Indef: Tarif Trump Tidak Punya Basis Ekonomi Jelas

- Donald Trump mengumumkan kebijakan tarif impor dan resiprokal yang membingungkan dunia.
- AS menerapkan tarif impor 32 persen terhadap Indonesia, namun Fadhil Hasan menilai besaran tarif tidak memiliki dasar ekonomi jelas.
- Pemerintah AS menggunakan perhitungan sederhana berdasarkan defisit perdagangan dengan Indonesia untuk menetapkan tarif sebesar 64 persen.
Jakarta, IDN Times - Presiden Amerika Serikat (AS), Donald Trump, dalam beberapa hari ini telah menggegerkan dunia lewat pengumuman kebijakan tarif impor dan resiprokal yang ditujukan ke 185 negara.

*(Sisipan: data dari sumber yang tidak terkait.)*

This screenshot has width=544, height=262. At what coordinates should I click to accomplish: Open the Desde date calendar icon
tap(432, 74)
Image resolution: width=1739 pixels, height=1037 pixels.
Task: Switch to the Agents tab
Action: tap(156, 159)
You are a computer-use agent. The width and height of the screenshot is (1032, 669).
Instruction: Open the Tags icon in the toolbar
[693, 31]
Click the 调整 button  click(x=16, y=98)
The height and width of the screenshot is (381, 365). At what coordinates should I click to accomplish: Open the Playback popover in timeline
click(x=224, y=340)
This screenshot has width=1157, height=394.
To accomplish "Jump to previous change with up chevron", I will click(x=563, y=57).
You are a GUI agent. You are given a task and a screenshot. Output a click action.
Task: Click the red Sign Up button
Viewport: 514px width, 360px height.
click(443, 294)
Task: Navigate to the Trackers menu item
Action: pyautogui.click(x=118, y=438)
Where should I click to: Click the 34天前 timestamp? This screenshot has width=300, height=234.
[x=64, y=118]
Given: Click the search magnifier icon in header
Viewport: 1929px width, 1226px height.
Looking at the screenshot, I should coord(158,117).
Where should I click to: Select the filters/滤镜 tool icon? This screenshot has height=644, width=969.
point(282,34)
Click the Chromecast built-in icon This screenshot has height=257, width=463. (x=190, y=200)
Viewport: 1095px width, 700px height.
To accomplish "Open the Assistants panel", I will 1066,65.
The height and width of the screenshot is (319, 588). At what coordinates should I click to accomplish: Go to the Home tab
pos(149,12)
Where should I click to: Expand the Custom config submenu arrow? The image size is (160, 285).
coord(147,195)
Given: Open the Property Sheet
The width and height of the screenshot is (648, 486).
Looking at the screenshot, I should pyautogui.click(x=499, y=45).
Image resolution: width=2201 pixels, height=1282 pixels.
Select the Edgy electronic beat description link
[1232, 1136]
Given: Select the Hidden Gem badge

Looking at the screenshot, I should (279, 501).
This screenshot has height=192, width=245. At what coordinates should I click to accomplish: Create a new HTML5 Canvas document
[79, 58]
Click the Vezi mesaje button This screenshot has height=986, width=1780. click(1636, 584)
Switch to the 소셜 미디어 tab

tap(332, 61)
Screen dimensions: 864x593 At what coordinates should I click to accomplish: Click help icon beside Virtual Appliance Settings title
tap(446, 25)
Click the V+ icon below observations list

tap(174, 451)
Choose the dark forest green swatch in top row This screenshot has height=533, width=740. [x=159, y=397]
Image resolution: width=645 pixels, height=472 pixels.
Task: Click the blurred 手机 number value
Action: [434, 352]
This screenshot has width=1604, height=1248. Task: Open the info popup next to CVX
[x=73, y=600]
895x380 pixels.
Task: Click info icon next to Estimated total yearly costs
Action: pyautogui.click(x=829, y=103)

Lewat kebijakan tersebut, Trump mewajibkan negara-negara mitra dagang membayar lebih besar untuk biaya ekspornya ke Negeri Paman Sam.
Indonesia jadi negara yang tidak luput dari kebjakan tersebut. AS menerapkan tarif impor dan resiprokal sebesar 32 persen terhadap Indonesia.
Ekonom Senior Institute for Development of Economics and Finance (Indef), Fadhil Hasan, menilai Trump tidak punya dasar ekonomi yang jelas dalam menetapkan besaran tarif tersebut.
"Saya juga ingin menyampaikan sesuatu yang sangat mengejutkan juga bagi semua orang ya, pengamat apapun pengambil kebijakan tentang pengenaan tarif resiprokal ini, yaitu cara mereka menentukan tarif yang dikenakan ke negara-negara yang dikenakan perhitungannya tidak memiliki satu basis ekonomi jelas," kata Fadhil dikutip Minggu (6/4/2025).
1. Tarif impor terhadap produk AS ke Indonesia tidak sampai 64 persen

Fadhil menjelaskan, hitungan tarif impor dan resiprokal sebesar 32 persen untuk Indonesia berasal dari perhitungan Pemerintah AS, menerapkan tarif sebesar 64 persen terhadap produk yang diekspor ke Indonesia.
Perhitungan Pemerintah AS itu dianggap Fadhil terlalu besar karena pada kenyataannya tarif yang diterapkan Indonesia justru kurang dari 10 persen.
"Padahal, kalau kita lihat, yang sebenarnya level tarif Indonesia itu sebenarnya tidak sampai 64 persen terhadap produk Amerika. Itu mungkin kira-kira delapan atau sembilan persen," ujar dia.
2. Perhitungan yang dilakukan oleh Pemerintah AS

Lantas, bagaimana Pemerintah AS mendapatkan hitungan dengan angka 64 persen tersebut? Menurut Fadhil, hitungan yang dilakukan Pemerintah AS sebenarnya sederhana, yakni melalui jumlah defisit AS dalam perdagangan dengan Indonesia.
Fadhil menjelaskan, defisit perdagangan AS dengan Indonesia adalah sebesar 16,8 miliar dolar AS. Dengan begitu, Indonesia memperoleh surplus perdagangan sebesar angka tersebut pula.
Kemudian, Pemerintah AS melakukan pembagian defisit tersebut dengan total impor AS dari Indonesia yang jumlahnya kurang lebih 28 miliar dolar AS.
"Jadi mereka menghitung, kemudian tarif yang dikenakan oleh Pemerintah Indonesia terhadap produk Amerika itu adalah 16,8 miliar (dolar AS) dibagi dengan 28 sekian miliar, maka ketemulah 64 persen. Kemudian, dianggap sebagai tarif yang dikenakan oleh Pemerintah Indonesia kepada produk Amerika," ujar Fadhil.
3. Besaran tarif resiprokal tergantung surplus perdagangan

Melalui perhitungan tersebut maka negara yang surplus-nya besar dalam perdagangan dengan AS dikenakan tarif resiprokal besar juga.
Tak heran jika Fadhil dan juga ekonom seluruh dunia sepakat perhitungan yang dilakukan Trump dan jajarannya sangat membingungkan dan tidak punya argumen jelas.
"Tapi, itulah yang dilakukan oleh Pemerintah Amerika dan berlaku untuk semua negara. Jadi semakin besar surplus yang diperoleh oleh negara tersebut ya itu kemudian maka resiprokal tarif yang dikenakan oleh Pemerintah Amerika itu juga semakin tinggi," kata Fadhil.